10/10/2022

Lab 1 - Deep Neural Networks in PyTorch

#machinelearning #course #fsdl

Follow along with the Lab 1 notebook. Or check out the course website for the Lab 1 slides.

Setup

Using a bootstrap python file, the Colab environment is setup to pull the FSDL github repo and set the path variable, lab directory, hot reloading of modules, and inline plotting.

Downloading data

We will be using the mnist dataset of handwritten digits. This is downloaded as a pkl.gz serialized file from the PyTorch repo with requests. Directories are made to save the downloaded file in the Colab cloud storage.

Gzip and pickle are used to open the file and extract the contents into ((x_train, y_train), (x_valid, y_valid)). These arrays are then returned.

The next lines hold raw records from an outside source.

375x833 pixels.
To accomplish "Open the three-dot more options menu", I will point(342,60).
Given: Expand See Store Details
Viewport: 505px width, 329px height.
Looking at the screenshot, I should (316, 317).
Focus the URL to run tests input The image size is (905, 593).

For us to use PyTorch, we must convert all arrays to tensors. This is done by mapping the four arrays to torch.tensors.

Tensors

The dimension of a tensor specifies how many indices you need to get a number out of an array. A 2D tensor with rows and columns has dimension 2. Use .ndim on a tensor to return its dimension

Shape tells you how many entries there are in a 1D tensor. For a 2D tensor, shape tells you how many rows and columns there are. Use .shape on a tensor to return its shape.

Showing example images

It is always useful to look at your data along the way. Using random.randomint and wandb, we show the label of the image and the image itself from a random index of the training data. Let’s take a look at the first few images in the training set:

MNIST
Fig 1. A mosaic of handwritten digits and their associated labels from the training dataset.

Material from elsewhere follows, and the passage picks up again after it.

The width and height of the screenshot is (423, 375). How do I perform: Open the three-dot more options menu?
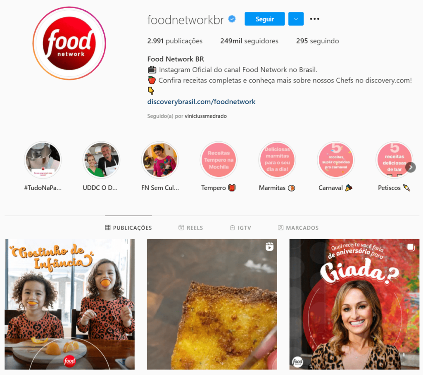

Building a DNN with torch.Tensor

Let’s start simple and try to build a network that fits x_train to y_train with basic torch components.

We will start with a single layer that uses matrix multiplication and adds a vector of biases. Along with this, we will track the gradients wrt the tensors so will use ‘requires_grad’ in PyTorch.

We create a set of random weights with torch.randn. The size of this weight tensor is (784, 10). The size of an input image in the training set is 784 (images are arrays of 784 entries that have already been flattened, we have 50,000 of them). The weight tensor’s second dimension, 10, corresponds to the number of neurons we have in that layer. We wish to have 10 neurons since we have 10 classes we want to classify (0,1,2,3…9 number of handwritten digit)

We define the linear operation of multiplying an input tensor by the weight tensor and adding the bias as a function. After this, we define a log-softmax operation to normalise the output of the model to return probabilities of each of the 10 classes. We use the log-softmax instead of regular softmax for stability reasons. Also due to its relationship to ‘surprise’ of events happening. When framing the problem as an optimisation problem, we are trying to minimise the surprise of each of the outcomes. Surprise is defined as the negative log of the probability. The expectation of the surprise is the entropy of the system. Cool video here about why we use surprise and why the idea of this optimisation and surprise framing yields the KL-divergence and Maximum Likelihood Estimation. The logarithms of probabilities.

Moving on, we create our model by taking the log softmax of our linear layer of the input batch.

Batching

We use batches to split the training dataset up into smaller chunks. We apply our model to one batch at a time to save throwing everything at it at once.

We achieve this by use of indexing. e.g. x_batch = x_train[0:batch_size]

The output size of the model is equal to the batch size by the dimension of the output neurons. Here the output is a tensor of shape (64, 10). and therefore a dimension of 2.

Loss and metrics

Obviously the output of the current model is rubbish. It’s just the log softmax of random weights multiplied by the input tensor plus a bias of zero. We need a way of quantifying how wrong this output is to inform how to improve it.

Note, all logs are lns (log base e).

We can start by assuming that the output from the model with the highest probability. The log softmax function is defined as $$log(\frac{exp(x_i)}{\sum_{j=1}^n exp(x_j)}) = x_j - log(\sum_{i=1}^n exp (x_i))$$ and this value is negative, so the output with the highest value has the highest predicted probability.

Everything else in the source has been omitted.